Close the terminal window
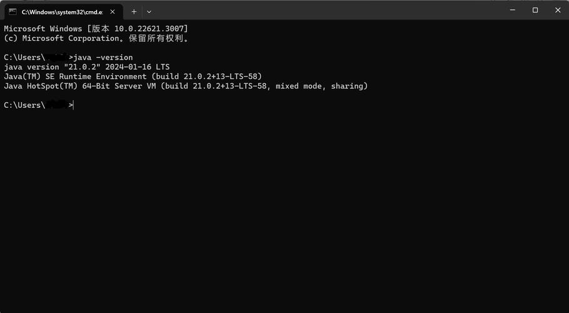 [558, 10]
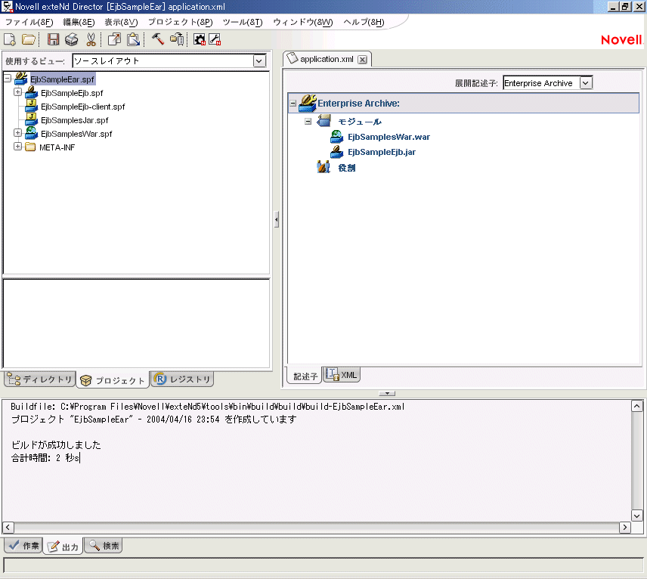Switch to the ディレクトリ tab
This screenshot has height=579, width=647.
pyautogui.click(x=39, y=379)
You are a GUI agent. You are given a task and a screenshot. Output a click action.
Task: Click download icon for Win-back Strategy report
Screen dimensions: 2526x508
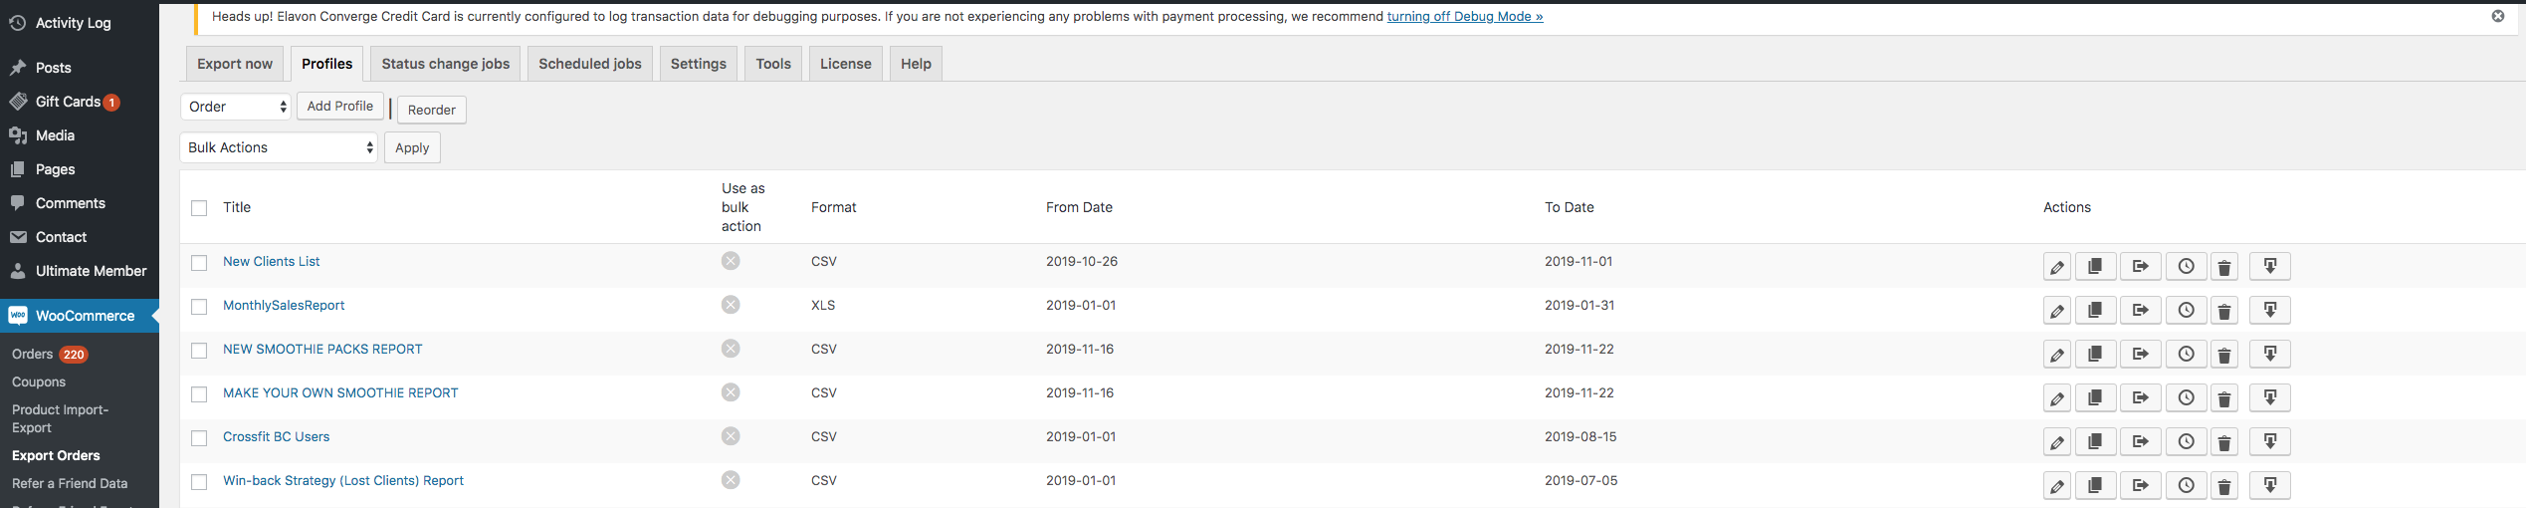pos(2270,486)
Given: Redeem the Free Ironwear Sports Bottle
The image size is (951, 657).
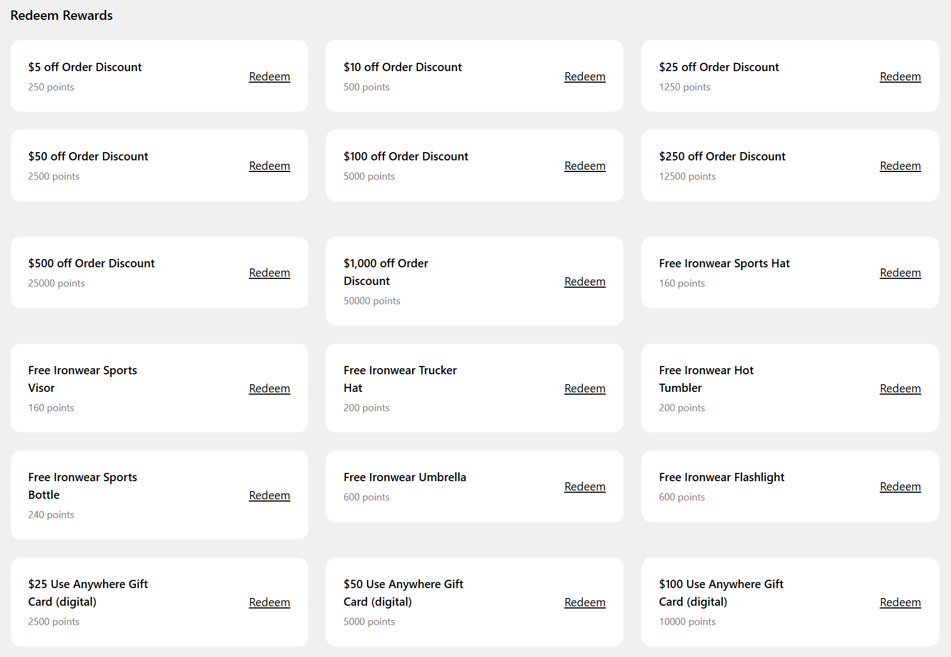Looking at the screenshot, I should [x=269, y=496].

• **Your goal**
Reproduce, with no pictures, the lines from the one containing "Screen dimensions: 2526x508" to the end of the records above, exactly and inclusively.

• **Task response**
Screen dimensions: 2526x508
pos(2270,486)
Given: Redeem the Free Ironwear Sports Bottle
The image size is (951, 657).
Looking at the screenshot, I should [x=269, y=496].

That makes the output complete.